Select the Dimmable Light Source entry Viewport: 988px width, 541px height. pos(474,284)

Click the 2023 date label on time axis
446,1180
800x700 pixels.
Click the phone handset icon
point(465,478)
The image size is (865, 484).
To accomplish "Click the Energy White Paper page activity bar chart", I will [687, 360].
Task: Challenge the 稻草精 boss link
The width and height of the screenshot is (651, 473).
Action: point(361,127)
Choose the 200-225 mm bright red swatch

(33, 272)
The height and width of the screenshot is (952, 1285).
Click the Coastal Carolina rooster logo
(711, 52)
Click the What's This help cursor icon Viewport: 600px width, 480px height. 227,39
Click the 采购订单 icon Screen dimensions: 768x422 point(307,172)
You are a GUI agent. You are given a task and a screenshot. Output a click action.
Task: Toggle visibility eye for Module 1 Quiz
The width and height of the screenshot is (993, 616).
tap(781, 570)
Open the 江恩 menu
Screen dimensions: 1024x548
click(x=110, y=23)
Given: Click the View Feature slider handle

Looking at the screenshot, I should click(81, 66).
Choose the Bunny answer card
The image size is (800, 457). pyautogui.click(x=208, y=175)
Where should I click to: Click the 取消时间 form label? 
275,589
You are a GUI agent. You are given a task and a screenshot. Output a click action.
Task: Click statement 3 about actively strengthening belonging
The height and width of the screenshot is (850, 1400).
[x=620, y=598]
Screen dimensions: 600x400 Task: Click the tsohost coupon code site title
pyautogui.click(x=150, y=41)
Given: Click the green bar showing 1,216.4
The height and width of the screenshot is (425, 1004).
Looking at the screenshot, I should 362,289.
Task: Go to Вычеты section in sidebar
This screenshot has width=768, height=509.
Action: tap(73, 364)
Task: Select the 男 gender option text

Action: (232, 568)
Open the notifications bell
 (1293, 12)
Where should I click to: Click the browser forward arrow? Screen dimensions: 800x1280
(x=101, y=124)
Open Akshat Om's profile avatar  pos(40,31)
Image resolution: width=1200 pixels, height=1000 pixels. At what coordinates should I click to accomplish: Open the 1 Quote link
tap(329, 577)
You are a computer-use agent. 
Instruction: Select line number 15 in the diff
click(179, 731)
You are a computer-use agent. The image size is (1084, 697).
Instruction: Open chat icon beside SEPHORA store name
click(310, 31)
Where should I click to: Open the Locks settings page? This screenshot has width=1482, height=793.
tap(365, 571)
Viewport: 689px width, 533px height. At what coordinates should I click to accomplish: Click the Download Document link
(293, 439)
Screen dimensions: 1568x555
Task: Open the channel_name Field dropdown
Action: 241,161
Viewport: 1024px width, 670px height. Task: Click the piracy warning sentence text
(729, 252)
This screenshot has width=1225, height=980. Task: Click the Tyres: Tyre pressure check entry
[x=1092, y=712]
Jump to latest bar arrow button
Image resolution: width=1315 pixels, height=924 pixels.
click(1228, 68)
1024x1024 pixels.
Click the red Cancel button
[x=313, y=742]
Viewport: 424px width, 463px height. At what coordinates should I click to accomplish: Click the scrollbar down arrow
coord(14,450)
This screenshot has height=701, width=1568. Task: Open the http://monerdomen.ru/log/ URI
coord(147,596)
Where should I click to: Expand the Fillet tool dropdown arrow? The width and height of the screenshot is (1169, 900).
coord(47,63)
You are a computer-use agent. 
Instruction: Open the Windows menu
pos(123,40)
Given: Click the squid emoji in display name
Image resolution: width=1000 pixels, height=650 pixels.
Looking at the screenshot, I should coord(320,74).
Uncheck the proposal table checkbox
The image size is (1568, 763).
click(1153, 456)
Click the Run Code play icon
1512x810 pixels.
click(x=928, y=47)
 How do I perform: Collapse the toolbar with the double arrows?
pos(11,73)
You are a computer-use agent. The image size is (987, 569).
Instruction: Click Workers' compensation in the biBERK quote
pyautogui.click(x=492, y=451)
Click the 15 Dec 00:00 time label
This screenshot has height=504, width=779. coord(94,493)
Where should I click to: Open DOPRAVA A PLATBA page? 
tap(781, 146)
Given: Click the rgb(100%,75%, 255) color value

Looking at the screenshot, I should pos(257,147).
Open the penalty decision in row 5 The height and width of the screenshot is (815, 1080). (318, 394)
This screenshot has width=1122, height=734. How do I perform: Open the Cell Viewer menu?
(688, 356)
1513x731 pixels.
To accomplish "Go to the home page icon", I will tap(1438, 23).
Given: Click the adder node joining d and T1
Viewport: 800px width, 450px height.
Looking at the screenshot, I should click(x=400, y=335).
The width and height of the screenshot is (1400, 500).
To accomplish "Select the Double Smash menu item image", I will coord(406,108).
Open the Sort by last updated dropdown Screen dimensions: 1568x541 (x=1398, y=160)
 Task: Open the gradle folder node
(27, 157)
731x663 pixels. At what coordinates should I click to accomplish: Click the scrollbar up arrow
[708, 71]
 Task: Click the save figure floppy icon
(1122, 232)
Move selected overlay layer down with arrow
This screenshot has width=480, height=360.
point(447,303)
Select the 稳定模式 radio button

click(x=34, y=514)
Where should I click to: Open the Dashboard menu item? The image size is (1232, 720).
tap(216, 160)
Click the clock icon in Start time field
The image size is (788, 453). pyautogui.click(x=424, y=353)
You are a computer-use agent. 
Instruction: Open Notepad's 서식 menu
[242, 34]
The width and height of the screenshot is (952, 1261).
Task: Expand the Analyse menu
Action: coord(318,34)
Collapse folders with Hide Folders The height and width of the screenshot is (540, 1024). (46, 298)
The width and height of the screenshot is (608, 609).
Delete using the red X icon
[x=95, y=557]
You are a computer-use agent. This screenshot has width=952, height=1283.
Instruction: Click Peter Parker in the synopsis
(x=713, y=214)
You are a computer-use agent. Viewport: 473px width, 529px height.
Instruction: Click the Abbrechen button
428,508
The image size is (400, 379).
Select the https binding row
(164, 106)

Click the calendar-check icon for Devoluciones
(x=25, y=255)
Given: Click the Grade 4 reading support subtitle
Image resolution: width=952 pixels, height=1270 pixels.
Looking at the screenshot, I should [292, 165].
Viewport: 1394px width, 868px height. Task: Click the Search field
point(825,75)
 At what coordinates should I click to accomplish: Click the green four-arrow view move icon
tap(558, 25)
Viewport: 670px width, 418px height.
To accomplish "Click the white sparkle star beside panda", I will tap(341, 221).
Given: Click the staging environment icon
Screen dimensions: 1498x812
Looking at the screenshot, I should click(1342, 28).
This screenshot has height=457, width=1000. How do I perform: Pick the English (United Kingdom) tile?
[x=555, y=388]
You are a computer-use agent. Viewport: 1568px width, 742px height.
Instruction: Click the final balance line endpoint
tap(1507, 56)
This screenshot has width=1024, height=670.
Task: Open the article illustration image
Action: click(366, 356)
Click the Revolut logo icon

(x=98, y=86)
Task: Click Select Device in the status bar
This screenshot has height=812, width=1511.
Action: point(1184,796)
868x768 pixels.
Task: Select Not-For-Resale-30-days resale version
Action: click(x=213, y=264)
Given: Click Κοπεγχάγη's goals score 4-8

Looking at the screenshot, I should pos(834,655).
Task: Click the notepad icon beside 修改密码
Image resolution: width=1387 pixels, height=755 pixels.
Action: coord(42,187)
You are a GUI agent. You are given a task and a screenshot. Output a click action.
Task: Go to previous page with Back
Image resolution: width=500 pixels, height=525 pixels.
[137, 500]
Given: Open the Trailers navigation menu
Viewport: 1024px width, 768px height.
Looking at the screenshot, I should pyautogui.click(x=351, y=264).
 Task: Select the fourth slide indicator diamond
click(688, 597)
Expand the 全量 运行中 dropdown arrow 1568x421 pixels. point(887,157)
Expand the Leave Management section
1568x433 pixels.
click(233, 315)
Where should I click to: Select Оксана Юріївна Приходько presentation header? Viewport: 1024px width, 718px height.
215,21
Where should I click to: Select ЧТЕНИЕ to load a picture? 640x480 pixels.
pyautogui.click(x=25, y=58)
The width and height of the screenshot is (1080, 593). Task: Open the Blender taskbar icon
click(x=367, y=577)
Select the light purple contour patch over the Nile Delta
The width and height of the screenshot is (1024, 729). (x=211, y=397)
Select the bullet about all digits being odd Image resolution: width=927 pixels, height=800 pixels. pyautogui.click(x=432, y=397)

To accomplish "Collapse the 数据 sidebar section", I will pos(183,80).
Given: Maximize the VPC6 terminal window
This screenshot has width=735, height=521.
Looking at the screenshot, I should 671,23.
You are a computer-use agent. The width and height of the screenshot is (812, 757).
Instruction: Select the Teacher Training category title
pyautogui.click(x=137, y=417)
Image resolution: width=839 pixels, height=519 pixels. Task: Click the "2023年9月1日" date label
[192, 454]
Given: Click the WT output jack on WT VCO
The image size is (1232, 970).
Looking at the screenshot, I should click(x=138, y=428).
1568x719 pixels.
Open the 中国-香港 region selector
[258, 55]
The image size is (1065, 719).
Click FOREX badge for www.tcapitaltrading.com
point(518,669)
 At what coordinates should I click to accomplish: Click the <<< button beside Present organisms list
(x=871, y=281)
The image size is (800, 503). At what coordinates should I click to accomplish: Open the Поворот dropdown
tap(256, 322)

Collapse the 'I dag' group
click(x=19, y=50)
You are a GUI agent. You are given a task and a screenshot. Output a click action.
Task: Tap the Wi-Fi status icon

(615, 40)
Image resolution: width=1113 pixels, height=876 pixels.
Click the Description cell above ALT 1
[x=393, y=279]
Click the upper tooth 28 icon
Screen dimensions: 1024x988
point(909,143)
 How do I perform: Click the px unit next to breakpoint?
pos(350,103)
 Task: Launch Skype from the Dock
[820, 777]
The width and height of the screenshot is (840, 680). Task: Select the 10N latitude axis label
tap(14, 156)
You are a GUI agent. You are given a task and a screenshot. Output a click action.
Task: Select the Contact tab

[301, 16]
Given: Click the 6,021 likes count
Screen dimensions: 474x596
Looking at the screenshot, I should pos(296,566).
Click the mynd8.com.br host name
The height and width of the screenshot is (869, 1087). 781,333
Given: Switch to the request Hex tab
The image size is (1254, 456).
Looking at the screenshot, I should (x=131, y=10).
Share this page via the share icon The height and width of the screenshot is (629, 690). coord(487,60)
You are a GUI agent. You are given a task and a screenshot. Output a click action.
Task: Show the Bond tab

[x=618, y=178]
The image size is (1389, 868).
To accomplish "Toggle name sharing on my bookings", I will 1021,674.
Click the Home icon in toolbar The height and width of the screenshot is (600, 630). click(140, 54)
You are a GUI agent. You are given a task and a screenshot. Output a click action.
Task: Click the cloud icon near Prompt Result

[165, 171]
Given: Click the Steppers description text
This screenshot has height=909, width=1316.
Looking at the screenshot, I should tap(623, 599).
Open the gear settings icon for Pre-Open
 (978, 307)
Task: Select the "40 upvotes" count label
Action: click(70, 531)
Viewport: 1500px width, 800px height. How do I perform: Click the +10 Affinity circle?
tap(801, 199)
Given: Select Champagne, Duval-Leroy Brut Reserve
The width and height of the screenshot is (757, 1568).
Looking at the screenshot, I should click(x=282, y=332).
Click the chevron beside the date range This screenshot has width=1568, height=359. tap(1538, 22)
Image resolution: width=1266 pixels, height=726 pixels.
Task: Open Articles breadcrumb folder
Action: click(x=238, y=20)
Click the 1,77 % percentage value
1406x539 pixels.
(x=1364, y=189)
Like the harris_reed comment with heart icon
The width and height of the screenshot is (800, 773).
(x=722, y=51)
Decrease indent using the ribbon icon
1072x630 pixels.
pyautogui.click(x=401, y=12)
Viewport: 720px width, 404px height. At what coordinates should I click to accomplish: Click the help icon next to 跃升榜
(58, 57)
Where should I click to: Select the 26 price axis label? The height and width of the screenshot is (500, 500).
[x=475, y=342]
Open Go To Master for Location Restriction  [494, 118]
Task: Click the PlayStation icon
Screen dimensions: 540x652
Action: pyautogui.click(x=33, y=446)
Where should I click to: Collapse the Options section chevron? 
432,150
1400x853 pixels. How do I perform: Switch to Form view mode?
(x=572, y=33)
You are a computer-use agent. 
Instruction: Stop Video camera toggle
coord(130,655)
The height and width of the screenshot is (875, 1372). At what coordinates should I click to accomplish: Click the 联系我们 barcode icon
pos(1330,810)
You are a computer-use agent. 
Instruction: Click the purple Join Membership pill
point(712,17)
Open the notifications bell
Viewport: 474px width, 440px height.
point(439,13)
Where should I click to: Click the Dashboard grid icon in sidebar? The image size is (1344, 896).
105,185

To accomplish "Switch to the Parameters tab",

****

* _Problem to solve_
In the entries above, find lines with "about" and copy each.

* _Your solution_
Task: Click statement 3 about actively strengthening belonging
Select the bullet about all digits being odd Image resolution: width=927 pixels, height=800 pixels. pyautogui.click(x=432, y=397)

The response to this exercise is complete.